- _Objective 1_:
In the data items, from the line with "Screen dimensions: 1540x784" up to and including the line with "click(724, 438)", switch "Devices" to "Printers" and leave everything else as it is. Give back only those lines.
-- START Selected extract --
Impulse #1 – Directors Roundtable

For my first Impulse blog entry, I wanted to start with something that has always been a big part of how I see and understand the world: film. Even though I study design, I’ve always felt drawn to cinema. Not just as entertainment, but as a way of thinking. Film is a combination of so many different disciplines: image, sound, timing, emotion, storytelling, and decision-making. Watching films, and especially listening to directors talk about their process, reminds me that creative direction exists everywhere, not just in design. It makes me realise how important it is to learn from other fields, because the questions are often the same. How do you create meaning? How do you guide attention? How do you stay true to an idea while navigating uncertainty?

I recently watched a Directors Roundtable with Todd Phillips, Martin Scorsese, Greta Gerwig, Noah Baumbach, Lulu Wang, Fernando Meirelles and it gave me a lot to think about. Not only about filmmaking, but about creative work in general.

One moment that stayed with me was when Martin Scorsese talked about The King of Comedy, which was called “flop of the year” when it was released. Today Scorsese is seen as one of the most important filmmakers of all time. It made me realise how success reshapes the way we look at people’s work. When someone becomes successful, we often forget the the failures and the moments where their work wasn’t understood. We see their career as something linear, even though it never was.
-- END Selected extract --
-- START Material --
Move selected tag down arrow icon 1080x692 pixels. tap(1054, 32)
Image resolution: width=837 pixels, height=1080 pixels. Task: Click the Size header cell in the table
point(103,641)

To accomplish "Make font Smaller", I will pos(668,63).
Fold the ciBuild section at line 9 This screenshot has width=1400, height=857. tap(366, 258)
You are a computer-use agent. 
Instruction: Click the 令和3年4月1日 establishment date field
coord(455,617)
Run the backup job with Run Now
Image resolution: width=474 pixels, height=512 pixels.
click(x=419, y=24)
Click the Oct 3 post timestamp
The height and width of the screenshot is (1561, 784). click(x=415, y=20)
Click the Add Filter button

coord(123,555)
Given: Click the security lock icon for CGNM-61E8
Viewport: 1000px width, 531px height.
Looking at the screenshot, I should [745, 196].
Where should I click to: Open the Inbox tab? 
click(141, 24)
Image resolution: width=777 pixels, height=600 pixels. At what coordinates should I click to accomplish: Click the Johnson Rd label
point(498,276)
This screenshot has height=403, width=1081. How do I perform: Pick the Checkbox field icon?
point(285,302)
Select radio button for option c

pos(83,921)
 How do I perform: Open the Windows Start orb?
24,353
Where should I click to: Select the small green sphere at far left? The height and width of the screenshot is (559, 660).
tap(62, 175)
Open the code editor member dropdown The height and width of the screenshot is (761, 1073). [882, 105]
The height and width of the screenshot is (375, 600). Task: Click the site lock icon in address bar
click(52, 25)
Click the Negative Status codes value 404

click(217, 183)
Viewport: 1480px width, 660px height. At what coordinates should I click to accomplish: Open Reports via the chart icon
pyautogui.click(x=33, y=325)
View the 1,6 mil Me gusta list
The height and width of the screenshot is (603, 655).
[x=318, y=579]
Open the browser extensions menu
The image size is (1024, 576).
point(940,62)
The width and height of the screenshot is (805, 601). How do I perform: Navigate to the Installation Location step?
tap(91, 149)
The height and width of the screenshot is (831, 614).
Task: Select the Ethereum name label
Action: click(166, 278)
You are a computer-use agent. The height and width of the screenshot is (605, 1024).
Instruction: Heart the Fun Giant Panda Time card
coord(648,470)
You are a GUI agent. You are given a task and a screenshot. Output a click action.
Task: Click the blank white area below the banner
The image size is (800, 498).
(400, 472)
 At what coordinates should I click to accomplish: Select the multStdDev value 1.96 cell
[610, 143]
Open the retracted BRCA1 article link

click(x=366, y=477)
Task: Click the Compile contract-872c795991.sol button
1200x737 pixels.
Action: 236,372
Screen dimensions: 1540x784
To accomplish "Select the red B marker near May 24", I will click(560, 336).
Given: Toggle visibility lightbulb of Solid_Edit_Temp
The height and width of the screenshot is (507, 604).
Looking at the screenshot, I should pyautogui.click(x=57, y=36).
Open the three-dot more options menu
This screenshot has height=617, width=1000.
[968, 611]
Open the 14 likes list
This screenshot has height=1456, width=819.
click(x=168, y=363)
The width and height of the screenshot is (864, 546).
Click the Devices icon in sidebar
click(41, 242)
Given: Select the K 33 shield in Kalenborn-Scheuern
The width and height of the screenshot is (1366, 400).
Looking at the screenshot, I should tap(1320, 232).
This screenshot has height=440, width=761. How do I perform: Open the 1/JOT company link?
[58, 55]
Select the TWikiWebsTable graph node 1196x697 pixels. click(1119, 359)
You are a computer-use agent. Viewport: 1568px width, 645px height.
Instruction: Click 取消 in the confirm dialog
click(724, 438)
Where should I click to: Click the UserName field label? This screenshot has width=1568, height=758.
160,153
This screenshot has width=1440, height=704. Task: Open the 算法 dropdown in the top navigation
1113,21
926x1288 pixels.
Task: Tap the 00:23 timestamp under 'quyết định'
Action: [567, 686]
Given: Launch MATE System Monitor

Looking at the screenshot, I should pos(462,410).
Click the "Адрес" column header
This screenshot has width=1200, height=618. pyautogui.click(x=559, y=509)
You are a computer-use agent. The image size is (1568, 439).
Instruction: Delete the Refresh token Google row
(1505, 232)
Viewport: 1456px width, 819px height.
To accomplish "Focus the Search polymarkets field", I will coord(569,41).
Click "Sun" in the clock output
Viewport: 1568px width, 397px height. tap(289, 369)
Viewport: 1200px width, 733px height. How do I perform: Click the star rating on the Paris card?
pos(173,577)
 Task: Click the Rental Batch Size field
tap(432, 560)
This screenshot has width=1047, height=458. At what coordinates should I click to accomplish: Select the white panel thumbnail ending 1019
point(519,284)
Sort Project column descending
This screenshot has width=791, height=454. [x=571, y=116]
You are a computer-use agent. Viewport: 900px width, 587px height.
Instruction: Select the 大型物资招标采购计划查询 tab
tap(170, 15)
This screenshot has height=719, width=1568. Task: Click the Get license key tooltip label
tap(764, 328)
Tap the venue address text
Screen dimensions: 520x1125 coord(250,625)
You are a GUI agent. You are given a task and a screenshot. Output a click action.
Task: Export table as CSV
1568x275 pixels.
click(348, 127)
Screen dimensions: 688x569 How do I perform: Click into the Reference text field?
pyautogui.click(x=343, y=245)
-- END Material --
- _Objective 2_:
In the blog entry about the Directors Roundtable, which Martin Scorsese film was called "flop of the year" on its release?

- _Task solution 1_:
Screen dimensions: 1540x784
To accomplish "Select the red B marker near May 24", I will click(560, 336).
Given: Toggle visibility lightbulb of Solid_Edit_Temp
The height and width of the screenshot is (507, 604).
Looking at the screenshot, I should pyautogui.click(x=57, y=36).
Open the three-dot more options menu
This screenshot has height=617, width=1000.
[968, 611]
Open the 14 likes list
This screenshot has height=1456, width=819.
click(x=168, y=363)
The width and height of the screenshot is (864, 546).
Click the Printers icon in sidebar
click(41, 242)
Given: Select the K 33 shield in Kalenborn-Scheuern
The width and height of the screenshot is (1366, 400).
Looking at the screenshot, I should tap(1320, 232).
This screenshot has height=440, width=761. How do I perform: Open the 1/JOT company link?
[58, 55]
Select the TWikiWebsTable graph node 1196x697 pixels. click(1119, 359)
You are a computer-use agent. Viewport: 1568px width, 645px height.
Instruction: Click 取消 in the confirm dialog
click(724, 438)

- _Task solution 2_:
The King of Comedy